Dengan bahasa Indonesia memungkinkan berbagai suku bangsa mencapai keserasian hidup sebagai bangsa yang bersatu dengan tidak perlu meninggalkan identitas kesukuan dan kesetiaan kepada nilai – nilai sosial budaya serta latar belakang bahasa daerah yang bersangkutan.

2. Bahasa Indonesia sebagai Bahasa Negara

Fungsi Bahasa Indonesia dalam kedudukannya sebagai bahasa Negara:
1). Bahasa Indonesia berfungsi sebagai bahasa resmi kenegaraan
Sebagai bahasa resmi kenegaraan , bahasa Indonesia dipakai didalam segala upacara, peristiwa dan kegiatan kenegaraan baik dalam bentuk lisan maupun tulisan.
2). Bahasa Indonesia berfungsi sebagai bahasa pengantar didalam dunia pendidikan
Bahasa Indonesia merupakan bahasa pengantar yang digunakan di lembaga – lembaga pendidikan mulai dari taman kanak – kanak sampai dengan perguruan tinggi diseluruh Indonesia.

3). Bahasa Indonesia berfungsi sebagai alat perhubungan pada tingkat nasional untuk kepentingan perencanaan dan pelaksanaan pembangunan
Bahasa Indonesia dipakai bukan saja sebagai alat komunikasi timbal – balik antara pemerintah dan masyarakat luas, dan bukan saja sebagai alat perhubungan antar daerah dan antar suku , melainkan juga sebagai alat perhubungan didalam masyarakat yang sama latar belakang sosial budaya dan bahasanya.

4).
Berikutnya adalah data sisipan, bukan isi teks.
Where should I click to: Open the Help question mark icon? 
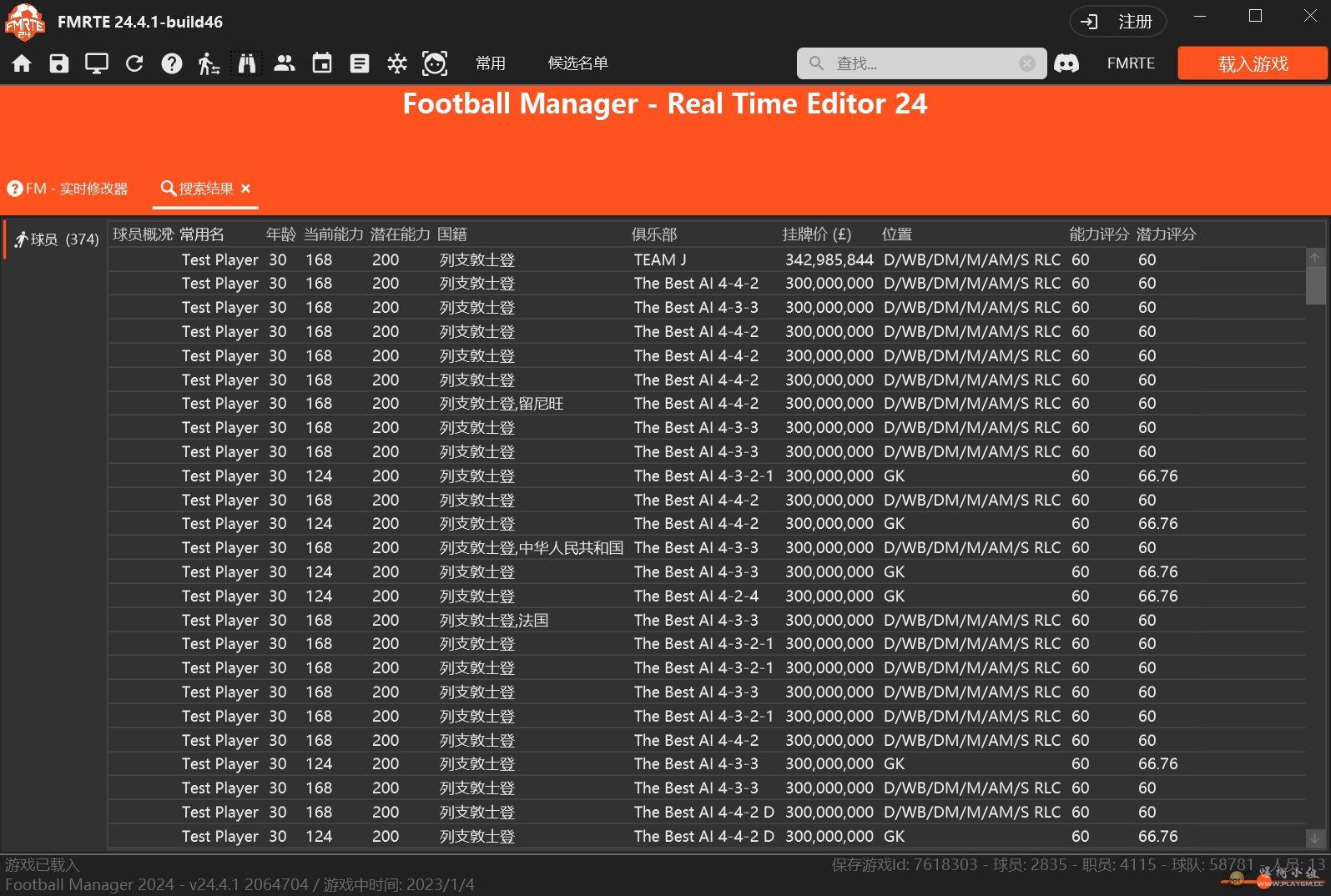click(x=172, y=63)

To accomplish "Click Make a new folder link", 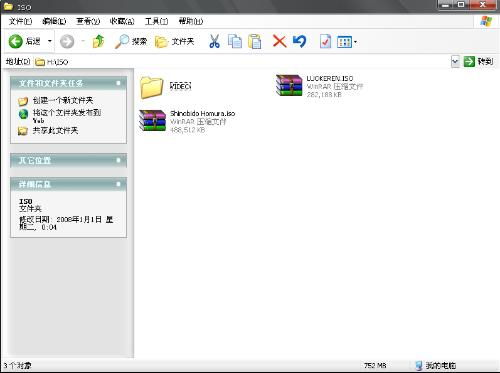I will 63,100.
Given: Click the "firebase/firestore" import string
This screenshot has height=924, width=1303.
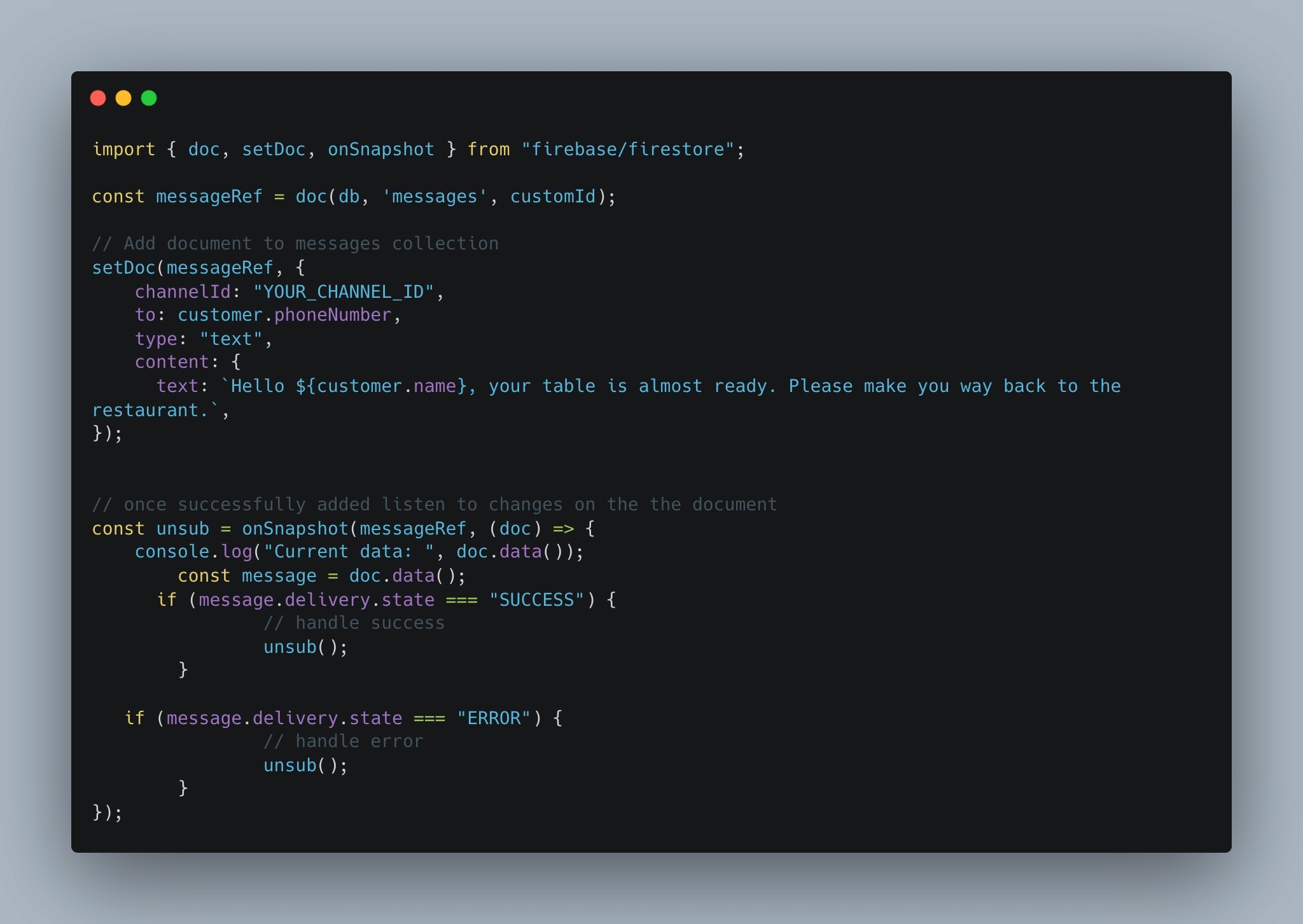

Bahasa Indonesia berfungsi sebagai alat pengembangan kebudayaan, ilmu pengetahuan dan teknologi.
Bahasa Indonesia adalah satu – satunya alat yang memungkinkan kita membina dan mengembangkan kebudayaan nasional sedemikian rupa sehingga ia memikili ciri – ciri dan identitasnya sendiri ,yang membedakannya dari kebudayaan daerah.